Task brief: Please transcribe the data that follows, keeping every line exact.

Items from a data source:
########

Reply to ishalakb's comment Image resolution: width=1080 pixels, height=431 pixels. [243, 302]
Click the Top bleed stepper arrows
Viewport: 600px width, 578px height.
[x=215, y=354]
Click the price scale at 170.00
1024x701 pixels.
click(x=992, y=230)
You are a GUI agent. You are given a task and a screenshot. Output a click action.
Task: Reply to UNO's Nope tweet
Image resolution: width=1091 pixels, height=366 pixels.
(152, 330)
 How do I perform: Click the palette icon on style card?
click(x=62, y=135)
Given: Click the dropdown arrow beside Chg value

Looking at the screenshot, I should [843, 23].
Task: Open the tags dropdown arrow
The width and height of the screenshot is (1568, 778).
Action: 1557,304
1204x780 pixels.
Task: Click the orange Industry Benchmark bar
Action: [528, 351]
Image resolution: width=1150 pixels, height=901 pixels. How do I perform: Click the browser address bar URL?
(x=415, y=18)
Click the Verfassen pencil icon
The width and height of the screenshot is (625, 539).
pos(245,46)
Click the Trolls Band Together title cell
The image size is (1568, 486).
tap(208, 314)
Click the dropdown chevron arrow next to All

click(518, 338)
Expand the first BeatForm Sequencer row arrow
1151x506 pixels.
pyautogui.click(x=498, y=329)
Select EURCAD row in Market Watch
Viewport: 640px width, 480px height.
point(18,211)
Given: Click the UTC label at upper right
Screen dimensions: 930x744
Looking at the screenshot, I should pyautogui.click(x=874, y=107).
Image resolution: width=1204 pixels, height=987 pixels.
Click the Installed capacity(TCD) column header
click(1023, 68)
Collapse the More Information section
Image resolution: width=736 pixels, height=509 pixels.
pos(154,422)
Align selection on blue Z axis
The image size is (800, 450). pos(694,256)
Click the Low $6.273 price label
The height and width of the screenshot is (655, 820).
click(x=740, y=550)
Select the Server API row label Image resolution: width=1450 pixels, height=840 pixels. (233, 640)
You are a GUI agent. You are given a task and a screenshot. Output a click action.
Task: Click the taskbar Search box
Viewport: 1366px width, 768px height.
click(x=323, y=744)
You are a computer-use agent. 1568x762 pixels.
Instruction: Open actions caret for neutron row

########

Your solution:
Reply to ishalakb's comment Image resolution: width=1080 pixels, height=431 pixels. [243, 302]
Click the Top bleed stepper arrows
Viewport: 600px width, 578px height.
[x=215, y=354]
Click the price scale at 170.00
1024x701 pixels.
click(x=992, y=230)
You are a GUI agent. You are given a task and a screenshot. Output a click action.
Task: Reply to UNO's Nope tweet
Image resolution: width=1091 pixels, height=366 pixels.
(152, 330)
 How do I perform: Click the palette icon on style card?
click(x=62, y=135)
Given: Click the dropdown arrow beside Chg value

Looking at the screenshot, I should [843, 23].
Task: Open the tags dropdown arrow
The width and height of the screenshot is (1568, 778).
Action: 1557,304
1204x780 pixels.
Task: Click the orange Industry Benchmark bar
Action: [528, 351]
Image resolution: width=1150 pixels, height=901 pixels. How do I perform: Click the browser address bar URL?
(x=415, y=18)
Click the Verfassen pencil icon
The width and height of the screenshot is (625, 539).
pos(245,46)
Click the Trolls Band Together title cell
The image size is (1568, 486).
tap(208, 314)
Click the dropdown chevron arrow next to All

click(518, 338)
Expand the first BeatForm Sequencer row arrow
1151x506 pixels.
pyautogui.click(x=498, y=329)
Select EURCAD row in Market Watch
Viewport: 640px width, 480px height.
point(18,211)
Given: Click the UTC label at upper right
Screen dimensions: 930x744
Looking at the screenshot, I should pyautogui.click(x=874, y=107).
Image resolution: width=1204 pixels, height=987 pixels.
Click the Installed capacity(TCD) column header
click(1023, 68)
Collapse the More Information section
Image resolution: width=736 pixels, height=509 pixels.
pos(154,422)
Align selection on blue Z axis
The image size is (800, 450). pos(694,256)
Click the Low $6.273 price label
The height and width of the screenshot is (655, 820).
click(x=740, y=550)
Select the Server API row label Image resolution: width=1450 pixels, height=840 pixels. (233, 640)
You are a GUI agent. You are given a task and a screenshot. Output a click action.
Task: Click the taskbar Search box
Viewport: 1366px width, 768px height.
click(x=323, y=744)
You are a computer-use agent. 1568x762 pixels.
Instruction: Open actions caret for neutron row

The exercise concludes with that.